TRY IT
Everything from the first line of the records below through the line containing "Präsentation (1025, 2226)" is to be retyped exactly; leave out the rest.

==============================

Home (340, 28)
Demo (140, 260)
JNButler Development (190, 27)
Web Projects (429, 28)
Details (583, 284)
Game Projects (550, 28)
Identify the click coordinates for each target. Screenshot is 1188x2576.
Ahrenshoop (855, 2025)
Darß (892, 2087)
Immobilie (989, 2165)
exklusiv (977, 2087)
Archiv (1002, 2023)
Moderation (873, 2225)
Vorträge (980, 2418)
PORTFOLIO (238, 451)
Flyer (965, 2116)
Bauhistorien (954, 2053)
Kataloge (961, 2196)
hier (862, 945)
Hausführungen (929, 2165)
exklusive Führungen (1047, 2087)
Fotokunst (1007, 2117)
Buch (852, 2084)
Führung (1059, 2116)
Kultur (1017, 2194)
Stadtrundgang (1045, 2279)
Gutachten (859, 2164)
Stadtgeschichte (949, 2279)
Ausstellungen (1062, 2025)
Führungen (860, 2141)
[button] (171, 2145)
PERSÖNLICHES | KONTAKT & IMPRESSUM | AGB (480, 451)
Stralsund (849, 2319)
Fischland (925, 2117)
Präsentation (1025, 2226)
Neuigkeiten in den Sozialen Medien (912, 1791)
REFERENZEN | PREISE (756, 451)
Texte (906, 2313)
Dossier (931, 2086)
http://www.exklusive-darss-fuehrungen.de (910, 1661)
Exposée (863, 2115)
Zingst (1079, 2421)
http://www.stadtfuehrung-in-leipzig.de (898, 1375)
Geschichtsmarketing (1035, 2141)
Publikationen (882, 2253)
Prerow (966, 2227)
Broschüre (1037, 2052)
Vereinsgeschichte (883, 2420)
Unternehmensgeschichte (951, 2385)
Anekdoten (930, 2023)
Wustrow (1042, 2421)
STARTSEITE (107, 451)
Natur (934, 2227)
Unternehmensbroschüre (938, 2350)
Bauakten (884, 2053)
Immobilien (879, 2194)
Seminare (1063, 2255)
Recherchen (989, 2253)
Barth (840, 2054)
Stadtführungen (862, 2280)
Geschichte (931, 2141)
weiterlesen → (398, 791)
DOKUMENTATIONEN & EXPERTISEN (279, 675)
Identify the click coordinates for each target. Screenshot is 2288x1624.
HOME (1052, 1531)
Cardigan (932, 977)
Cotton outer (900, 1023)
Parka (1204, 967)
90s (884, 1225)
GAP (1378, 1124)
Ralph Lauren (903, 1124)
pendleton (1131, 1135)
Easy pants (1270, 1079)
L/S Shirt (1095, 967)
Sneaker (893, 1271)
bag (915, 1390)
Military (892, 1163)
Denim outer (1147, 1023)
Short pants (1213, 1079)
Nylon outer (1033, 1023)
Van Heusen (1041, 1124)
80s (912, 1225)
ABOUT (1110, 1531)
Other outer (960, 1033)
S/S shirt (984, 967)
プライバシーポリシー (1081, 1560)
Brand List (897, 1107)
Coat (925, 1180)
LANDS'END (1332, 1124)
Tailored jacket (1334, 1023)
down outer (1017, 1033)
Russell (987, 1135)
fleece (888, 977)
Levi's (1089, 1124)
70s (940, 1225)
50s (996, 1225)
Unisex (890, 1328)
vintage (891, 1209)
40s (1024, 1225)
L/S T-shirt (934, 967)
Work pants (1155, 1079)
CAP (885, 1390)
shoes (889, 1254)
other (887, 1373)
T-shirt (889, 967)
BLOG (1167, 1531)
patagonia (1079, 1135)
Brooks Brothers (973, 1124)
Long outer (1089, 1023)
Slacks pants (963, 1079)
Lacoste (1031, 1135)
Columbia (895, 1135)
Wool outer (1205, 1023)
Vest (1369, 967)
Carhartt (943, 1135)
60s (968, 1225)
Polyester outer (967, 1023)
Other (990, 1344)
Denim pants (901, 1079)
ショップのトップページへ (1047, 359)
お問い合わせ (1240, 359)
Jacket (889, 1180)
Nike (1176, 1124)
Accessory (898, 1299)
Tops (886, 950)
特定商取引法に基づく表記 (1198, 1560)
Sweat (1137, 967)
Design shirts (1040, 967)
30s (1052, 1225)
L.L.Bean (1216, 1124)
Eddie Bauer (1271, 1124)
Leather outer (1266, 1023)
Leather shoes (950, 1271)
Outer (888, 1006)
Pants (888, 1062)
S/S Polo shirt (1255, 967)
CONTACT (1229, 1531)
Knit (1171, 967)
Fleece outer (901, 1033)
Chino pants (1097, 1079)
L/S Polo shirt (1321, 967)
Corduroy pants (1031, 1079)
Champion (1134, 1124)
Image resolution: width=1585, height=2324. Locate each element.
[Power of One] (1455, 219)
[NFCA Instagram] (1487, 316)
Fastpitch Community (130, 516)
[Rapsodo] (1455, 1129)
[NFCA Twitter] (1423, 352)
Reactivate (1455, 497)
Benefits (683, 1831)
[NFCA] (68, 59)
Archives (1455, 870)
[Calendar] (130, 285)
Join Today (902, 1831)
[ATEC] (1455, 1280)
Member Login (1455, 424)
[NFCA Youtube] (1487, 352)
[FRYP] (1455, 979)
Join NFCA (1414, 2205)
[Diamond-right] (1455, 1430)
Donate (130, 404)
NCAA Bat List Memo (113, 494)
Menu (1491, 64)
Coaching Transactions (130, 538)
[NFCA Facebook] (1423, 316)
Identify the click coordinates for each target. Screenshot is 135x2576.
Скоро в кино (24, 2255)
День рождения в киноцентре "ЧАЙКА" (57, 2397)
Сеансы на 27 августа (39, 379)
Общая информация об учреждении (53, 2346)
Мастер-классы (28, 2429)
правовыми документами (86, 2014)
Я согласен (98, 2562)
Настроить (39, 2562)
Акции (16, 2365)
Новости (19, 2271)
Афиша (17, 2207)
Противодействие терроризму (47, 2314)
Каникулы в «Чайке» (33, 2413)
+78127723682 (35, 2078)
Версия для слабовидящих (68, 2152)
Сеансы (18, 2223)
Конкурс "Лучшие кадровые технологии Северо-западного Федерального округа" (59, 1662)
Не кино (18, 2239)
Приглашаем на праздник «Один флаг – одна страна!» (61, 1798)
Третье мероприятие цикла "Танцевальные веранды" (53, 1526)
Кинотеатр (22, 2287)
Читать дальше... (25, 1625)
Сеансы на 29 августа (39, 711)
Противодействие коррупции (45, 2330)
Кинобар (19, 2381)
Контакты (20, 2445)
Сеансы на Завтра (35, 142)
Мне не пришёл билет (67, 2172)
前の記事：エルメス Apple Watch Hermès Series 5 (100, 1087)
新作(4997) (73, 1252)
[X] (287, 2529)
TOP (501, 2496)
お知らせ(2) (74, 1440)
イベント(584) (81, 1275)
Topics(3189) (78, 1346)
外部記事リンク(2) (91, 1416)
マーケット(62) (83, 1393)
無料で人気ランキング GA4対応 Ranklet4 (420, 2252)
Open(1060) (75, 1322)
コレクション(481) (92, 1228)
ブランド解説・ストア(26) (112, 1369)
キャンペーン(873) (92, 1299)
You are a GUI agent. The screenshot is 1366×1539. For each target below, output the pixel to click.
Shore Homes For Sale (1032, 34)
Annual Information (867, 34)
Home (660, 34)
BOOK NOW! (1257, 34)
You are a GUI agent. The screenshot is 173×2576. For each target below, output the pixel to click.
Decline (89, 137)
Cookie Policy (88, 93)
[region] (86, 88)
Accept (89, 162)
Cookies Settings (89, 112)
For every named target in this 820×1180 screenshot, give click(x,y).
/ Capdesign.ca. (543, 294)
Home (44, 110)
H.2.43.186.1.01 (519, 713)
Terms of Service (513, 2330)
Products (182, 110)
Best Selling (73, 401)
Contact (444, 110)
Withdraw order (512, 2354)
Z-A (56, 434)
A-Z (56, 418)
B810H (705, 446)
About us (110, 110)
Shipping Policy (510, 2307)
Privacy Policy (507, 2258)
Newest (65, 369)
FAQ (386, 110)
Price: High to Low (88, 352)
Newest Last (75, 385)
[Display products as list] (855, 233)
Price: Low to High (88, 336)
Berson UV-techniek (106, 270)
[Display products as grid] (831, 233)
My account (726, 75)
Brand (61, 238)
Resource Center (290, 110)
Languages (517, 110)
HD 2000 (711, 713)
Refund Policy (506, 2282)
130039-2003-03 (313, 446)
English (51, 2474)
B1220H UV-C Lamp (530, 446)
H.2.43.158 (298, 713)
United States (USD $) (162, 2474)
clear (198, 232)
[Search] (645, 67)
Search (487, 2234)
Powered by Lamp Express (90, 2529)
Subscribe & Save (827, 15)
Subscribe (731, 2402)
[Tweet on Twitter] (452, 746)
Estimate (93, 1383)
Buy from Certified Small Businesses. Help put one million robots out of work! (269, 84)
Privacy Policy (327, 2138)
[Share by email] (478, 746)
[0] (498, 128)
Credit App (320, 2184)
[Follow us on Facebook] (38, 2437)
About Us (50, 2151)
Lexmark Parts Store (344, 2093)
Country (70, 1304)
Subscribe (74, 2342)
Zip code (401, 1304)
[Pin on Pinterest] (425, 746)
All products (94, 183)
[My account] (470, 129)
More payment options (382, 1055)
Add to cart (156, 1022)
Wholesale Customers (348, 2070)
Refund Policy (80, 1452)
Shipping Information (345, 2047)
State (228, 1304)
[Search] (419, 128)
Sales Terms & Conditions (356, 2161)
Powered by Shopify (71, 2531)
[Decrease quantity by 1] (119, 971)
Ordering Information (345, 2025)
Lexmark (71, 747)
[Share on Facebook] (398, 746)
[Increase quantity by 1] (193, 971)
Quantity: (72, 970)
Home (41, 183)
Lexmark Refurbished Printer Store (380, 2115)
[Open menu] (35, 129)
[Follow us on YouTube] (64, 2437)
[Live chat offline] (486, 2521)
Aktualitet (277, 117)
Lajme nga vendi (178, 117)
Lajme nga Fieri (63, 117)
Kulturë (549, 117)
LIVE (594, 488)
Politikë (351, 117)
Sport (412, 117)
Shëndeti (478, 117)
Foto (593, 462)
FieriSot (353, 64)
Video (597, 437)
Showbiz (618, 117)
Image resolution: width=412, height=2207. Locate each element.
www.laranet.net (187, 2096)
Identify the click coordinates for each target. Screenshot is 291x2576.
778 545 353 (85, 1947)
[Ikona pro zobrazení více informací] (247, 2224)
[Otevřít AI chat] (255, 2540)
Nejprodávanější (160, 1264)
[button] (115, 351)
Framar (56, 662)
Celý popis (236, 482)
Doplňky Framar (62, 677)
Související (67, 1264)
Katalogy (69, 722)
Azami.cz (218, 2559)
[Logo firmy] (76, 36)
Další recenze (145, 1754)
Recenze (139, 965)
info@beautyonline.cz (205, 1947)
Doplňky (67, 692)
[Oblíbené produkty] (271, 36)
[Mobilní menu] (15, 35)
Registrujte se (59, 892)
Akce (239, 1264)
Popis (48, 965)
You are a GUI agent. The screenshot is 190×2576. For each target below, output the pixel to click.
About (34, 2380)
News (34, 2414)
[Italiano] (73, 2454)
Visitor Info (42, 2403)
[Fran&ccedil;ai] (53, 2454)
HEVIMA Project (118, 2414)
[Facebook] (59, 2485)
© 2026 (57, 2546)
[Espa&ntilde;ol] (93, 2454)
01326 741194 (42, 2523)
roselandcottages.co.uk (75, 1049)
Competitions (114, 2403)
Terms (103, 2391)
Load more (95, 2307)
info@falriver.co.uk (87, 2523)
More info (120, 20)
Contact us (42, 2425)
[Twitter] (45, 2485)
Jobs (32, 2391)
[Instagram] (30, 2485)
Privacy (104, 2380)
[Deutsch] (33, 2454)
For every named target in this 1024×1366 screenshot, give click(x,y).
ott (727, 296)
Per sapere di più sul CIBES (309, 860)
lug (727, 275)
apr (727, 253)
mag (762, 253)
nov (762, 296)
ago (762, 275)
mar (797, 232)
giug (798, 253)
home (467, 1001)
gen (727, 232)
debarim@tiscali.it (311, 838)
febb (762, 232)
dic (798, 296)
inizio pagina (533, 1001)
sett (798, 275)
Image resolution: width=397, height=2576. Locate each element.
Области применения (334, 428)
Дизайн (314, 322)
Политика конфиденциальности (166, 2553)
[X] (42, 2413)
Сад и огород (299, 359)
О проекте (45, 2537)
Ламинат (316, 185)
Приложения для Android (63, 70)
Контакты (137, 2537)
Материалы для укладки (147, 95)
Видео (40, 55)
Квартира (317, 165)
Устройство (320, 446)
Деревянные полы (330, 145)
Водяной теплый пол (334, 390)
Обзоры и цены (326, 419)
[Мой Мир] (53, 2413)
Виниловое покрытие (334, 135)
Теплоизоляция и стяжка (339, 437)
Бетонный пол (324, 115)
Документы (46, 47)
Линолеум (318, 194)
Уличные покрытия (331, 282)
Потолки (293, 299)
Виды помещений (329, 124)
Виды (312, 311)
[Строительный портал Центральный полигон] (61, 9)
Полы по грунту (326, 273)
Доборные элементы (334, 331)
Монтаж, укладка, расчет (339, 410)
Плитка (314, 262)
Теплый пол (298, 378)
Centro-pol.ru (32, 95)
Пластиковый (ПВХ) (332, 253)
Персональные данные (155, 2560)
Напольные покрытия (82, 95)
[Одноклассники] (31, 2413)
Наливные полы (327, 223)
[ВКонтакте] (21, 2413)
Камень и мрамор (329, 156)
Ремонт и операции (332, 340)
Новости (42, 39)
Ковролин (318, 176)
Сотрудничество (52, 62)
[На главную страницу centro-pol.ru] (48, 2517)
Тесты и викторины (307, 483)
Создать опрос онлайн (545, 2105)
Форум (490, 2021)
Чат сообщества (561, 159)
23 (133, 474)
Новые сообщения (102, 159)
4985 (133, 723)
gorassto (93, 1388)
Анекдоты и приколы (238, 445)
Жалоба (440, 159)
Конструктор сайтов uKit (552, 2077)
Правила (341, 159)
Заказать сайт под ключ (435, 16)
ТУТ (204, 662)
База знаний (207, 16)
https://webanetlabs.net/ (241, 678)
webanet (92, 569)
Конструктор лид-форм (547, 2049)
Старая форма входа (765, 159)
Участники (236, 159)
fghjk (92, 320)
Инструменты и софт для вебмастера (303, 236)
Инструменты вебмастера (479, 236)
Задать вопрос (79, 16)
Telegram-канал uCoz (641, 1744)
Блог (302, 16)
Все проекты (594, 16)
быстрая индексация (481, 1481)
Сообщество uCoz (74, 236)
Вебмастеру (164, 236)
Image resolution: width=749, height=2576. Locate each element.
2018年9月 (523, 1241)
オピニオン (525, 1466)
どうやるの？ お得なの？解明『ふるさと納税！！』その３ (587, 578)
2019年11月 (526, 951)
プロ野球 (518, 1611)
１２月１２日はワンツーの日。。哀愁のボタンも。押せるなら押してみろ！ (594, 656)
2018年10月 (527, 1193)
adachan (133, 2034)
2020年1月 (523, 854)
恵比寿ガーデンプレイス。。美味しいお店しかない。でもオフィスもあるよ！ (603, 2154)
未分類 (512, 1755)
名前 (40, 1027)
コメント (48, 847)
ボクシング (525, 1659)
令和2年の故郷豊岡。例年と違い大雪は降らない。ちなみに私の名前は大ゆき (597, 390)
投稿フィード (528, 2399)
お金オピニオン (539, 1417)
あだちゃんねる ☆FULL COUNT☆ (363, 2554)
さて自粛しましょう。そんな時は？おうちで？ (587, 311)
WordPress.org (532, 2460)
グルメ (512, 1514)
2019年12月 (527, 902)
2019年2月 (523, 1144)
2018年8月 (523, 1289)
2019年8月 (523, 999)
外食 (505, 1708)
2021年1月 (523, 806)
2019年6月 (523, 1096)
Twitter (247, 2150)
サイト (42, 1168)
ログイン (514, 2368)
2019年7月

==============================

WRITTEN RESPONSE
Home (340, 28)
Demo (140, 260)
JNButler Development (190, 27)
Web Projects (429, 28)
Details (583, 284)
Game Projects (550, 28)
Identify the click coordinates for each target. Screenshot is 1188x2576.
Ahrenshoop (855, 2025)
Darß (892, 2087)
Immobilie (989, 2165)
exklusiv (977, 2087)
Archiv (1002, 2023)
Moderation (873, 2225)
Vorträge (980, 2418)
PORTFOLIO (238, 451)
Flyer (965, 2116)
Bauhistorien (954, 2053)
Kataloge (961, 2196)
hier (862, 945)
Hausführungen (929, 2165)
exklusive Führungen (1047, 2087)
Fotokunst (1007, 2117)
Buch (852, 2084)
Führung (1059, 2116)
Kultur (1017, 2194)
Stadtrundgang (1045, 2279)
Gutachten (859, 2164)
Stadtgeschichte (949, 2279)
Ausstellungen (1062, 2025)
Führungen (860, 2141)
[button] (171, 2145)
PERSÖNLICHES | KONTAKT & IMPRESSUM | AGB (480, 451)
Stralsund (849, 2319)
Fischland (925, 2117)
Präsentation (1025, 2226)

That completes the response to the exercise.